Band of the matter

Radio Frequency Spectrum is the entire range of wavelengths of electromagnetic radiation that is used as carrier of wireless transmission. It is, therefore, the basic requirement for providing wireless services.

Spectrum, also dubbed radio waves, is a finite but non-consumable global natural resource and commands high economic value due to heavy demand in the telecom sector.

Frequencies are allocated by the International Telecommunication Union (ITU) at World Radio Communication Conferences. India falls in the ITU region III.

Allocations are made on the regional basis, for different services. The allocation of ITU radio regulations exists from 9 KHz to 1000 GHz. In India, the radio frequencies are confined between 9 KHz and 400 GHz.
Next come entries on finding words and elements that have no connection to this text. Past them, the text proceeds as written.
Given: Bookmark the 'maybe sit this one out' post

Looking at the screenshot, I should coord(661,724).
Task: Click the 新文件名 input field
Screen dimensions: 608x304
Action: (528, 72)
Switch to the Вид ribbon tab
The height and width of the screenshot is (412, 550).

In India, mobile services using the GSM technology work in the frequency bands of 900 and 1800 MHz and those in CDMA club works in the 800 MHz band.
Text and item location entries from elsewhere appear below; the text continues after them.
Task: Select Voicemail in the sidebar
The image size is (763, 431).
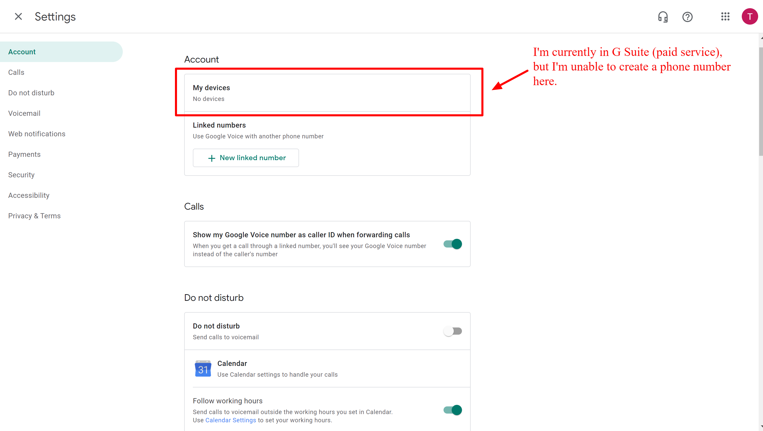Action: [24, 113]
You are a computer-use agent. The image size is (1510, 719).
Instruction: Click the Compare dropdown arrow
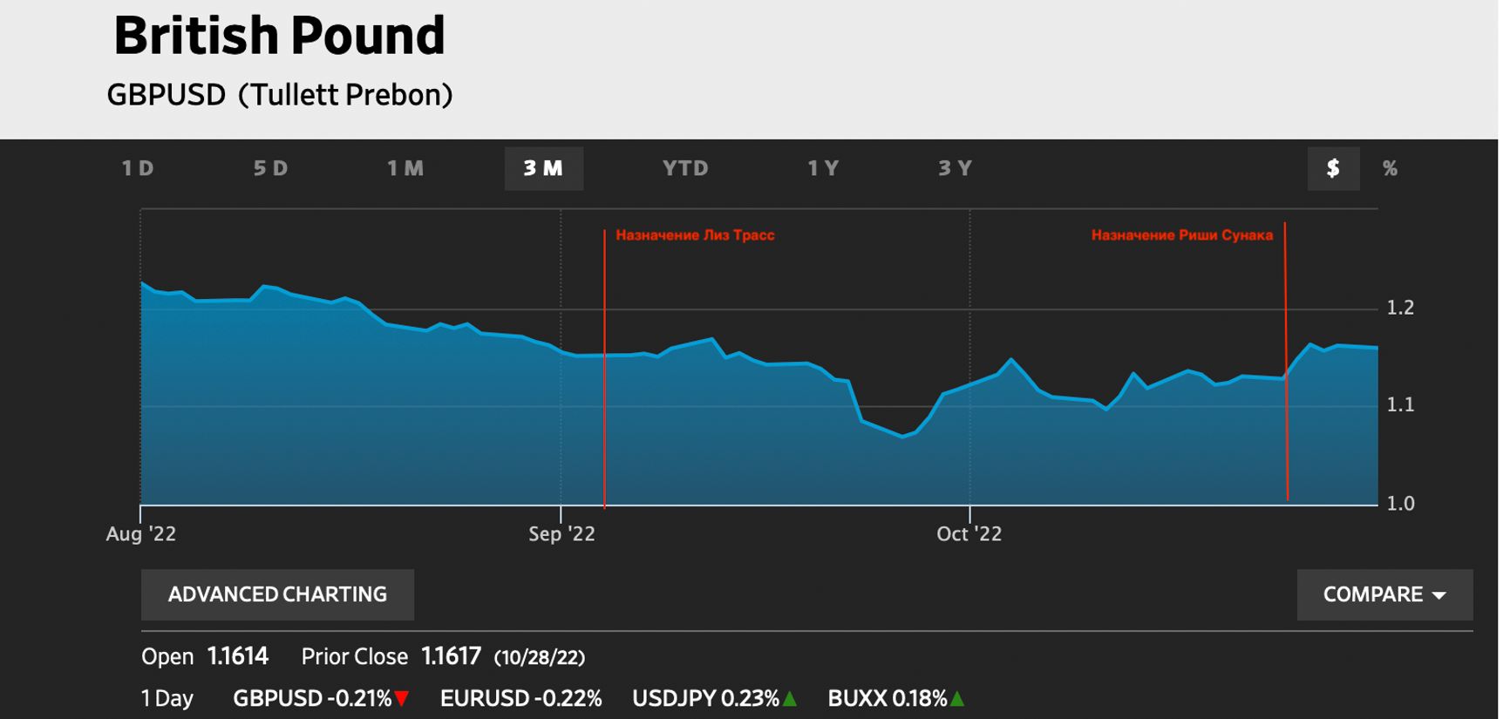tap(1439, 595)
The Wireless Planning and Co-ordination (WPC) Wing in the Department of Telecommunications (DoT) deals with the policy of spectrum management, wireless licensing and frequency assignments.

The spectrum allocation policy is contained in the national frequency allocation plan, based on the international radio regulations.

Historically, all bands of radio waves were given to Defence Ministry to be used for its communication needs. The DOT always approach Defence Ministry and get spectrum band  released for use in the commercial sector.

Unlike other natural resources, radio frequency spectrum is not exhausted when used. But it could be wasted if not used efficiently.